Unable to accept change in an ever-changing world, the Statlers and Waldorfs become bitter and resentful and express it through endless streams of sarcasm. High-quality production code, however, only trickles out of them—at best. If you give them a task, chances are that they will complain forever about missing requirements, missing documentation, inferior tools, and lack of support from others.

TOOLING

Tools are not highly valued by Statlers and Waldorfs. They use the tools everyone else uses and when asked to pick a programming language, they reach for the top of the TIOBE index; that is, Java or C. If they pick Java, they don’t use any of the features that came out after JDK1.1; should they pick C, K&R C is more than sufficient for them.

CASE IN POINT

I vividly remember the day when I presented a wonderful idea to a Statler/Waldorf type of colleague early in my career. I was so thrilled, so sure that it was a big hit and naively assumed that everyone else was likewise excited. But boy, was I mistaken! Before I had even finished telling my story, the Uber-Statler/Waldorf—with a big smirk on his face—started firing dozens of poisoned darts at me, why it would never work, why it was a ridiculous idea in the first place, and so on. As you can imagine, my motivation dropped to the floor. Days later, I implemented my idea nevertheless. With great success, as it turned out. However, it took days until the Statler/Waldorf finally stopped mocking me.

ADVICE

I’m personally convinced that it’s impossible to reprogram the firmware (or rather wetware) of a Statler/Waldorf; yet, I’m hoping that the following tips help reduce the likelihood of you turning into a Statler/Waldorf zombie yourself:

1. Don’t look old. No, you don’t have to become a Programming Hipster, rather try to blend in with the rest of the team. If you are the only one wearing Birkenstocks, get rid of them. Get rid of those highwater cords and suspenders, too.

2. Don’t talk old. Naturally, as an experienced developer you have seen a lot—good things and bad things. But trust me: nobody wants to hear that story where you implemented toaster control software in 256 bytes of ROM at GE in the late 1970s—over and over again. Would you trust a doctor that pops up at your door and tells you that he has the perfect medical treatment for you? No? That’s why you should never give unsolicited advice, either. Wait until they come to you.

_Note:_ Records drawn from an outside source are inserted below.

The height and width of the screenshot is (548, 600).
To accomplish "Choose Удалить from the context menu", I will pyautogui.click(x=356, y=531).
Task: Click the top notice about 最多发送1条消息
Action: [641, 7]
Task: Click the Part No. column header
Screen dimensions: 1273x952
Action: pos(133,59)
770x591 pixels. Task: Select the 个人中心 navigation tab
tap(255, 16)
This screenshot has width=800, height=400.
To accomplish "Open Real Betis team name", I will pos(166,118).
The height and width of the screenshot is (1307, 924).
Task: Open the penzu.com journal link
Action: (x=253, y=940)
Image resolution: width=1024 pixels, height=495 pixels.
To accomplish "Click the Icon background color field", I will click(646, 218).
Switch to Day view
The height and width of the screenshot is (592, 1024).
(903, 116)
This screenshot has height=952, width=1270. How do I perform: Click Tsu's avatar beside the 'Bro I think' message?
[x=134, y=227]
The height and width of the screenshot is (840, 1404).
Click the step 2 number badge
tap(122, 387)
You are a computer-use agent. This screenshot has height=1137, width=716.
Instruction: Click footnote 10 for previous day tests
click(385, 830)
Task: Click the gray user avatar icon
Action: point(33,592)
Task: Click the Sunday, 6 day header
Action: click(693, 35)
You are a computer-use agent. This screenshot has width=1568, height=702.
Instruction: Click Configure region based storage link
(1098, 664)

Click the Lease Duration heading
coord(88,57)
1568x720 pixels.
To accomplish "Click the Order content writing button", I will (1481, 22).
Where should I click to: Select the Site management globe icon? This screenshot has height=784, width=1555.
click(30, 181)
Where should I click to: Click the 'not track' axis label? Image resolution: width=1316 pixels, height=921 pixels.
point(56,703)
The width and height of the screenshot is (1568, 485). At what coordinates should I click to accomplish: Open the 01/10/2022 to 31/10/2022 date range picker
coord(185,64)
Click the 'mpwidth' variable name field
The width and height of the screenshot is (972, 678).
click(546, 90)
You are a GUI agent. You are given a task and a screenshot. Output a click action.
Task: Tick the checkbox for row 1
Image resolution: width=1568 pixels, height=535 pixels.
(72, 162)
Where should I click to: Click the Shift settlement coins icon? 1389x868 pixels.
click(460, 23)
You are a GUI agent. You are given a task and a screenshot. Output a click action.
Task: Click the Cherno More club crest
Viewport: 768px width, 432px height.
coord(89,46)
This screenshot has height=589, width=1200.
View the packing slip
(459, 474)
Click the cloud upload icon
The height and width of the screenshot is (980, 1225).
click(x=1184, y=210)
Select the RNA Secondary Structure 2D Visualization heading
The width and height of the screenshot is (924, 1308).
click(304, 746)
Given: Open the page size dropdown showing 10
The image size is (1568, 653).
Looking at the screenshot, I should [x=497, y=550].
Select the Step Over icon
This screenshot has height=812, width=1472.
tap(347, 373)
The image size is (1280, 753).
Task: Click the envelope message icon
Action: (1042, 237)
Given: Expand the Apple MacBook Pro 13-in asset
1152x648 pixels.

Bite your tongue. Most importantly, stop being sarcastic; sarcasm only hurts and is a sign of weakness, not strength.

3. Don’t think old. Over the years, you have probably learned that most problems that projects face these days are not technological but rather sociological in nature. The kind of people and the way they work together has much more influence on the overall success than the choice of programming language. Nevertheless, don’t fight it if the majority of the team wants to give a hip programming language a try on the next project. Trying out new things boosts motivation and extends the knowledge portfolio. Just like life itself, software development is a continuous learning process. Remember the quote from Steve Siebold: “You’re either growing or dying. Stagnation does not exist in the universe.”

RATING

A Statler/Waldorf’s Q²S² rating is 2/2/2/1.

CONCLUSION

Some people build, and some destroy—a fact that can be easily observed by watching children playing with Lego bricks. Waldorf and Statlers are destructive rather than constructive. Maybe they excel as software risk managers; I can imagine that they come up with risks that nobody else has ever thought of. Or perhaps they should work in the testing department where they will use their negativity to find even the most unthinkable bugs. But whatever you do—keep them as far away from your developers as possible.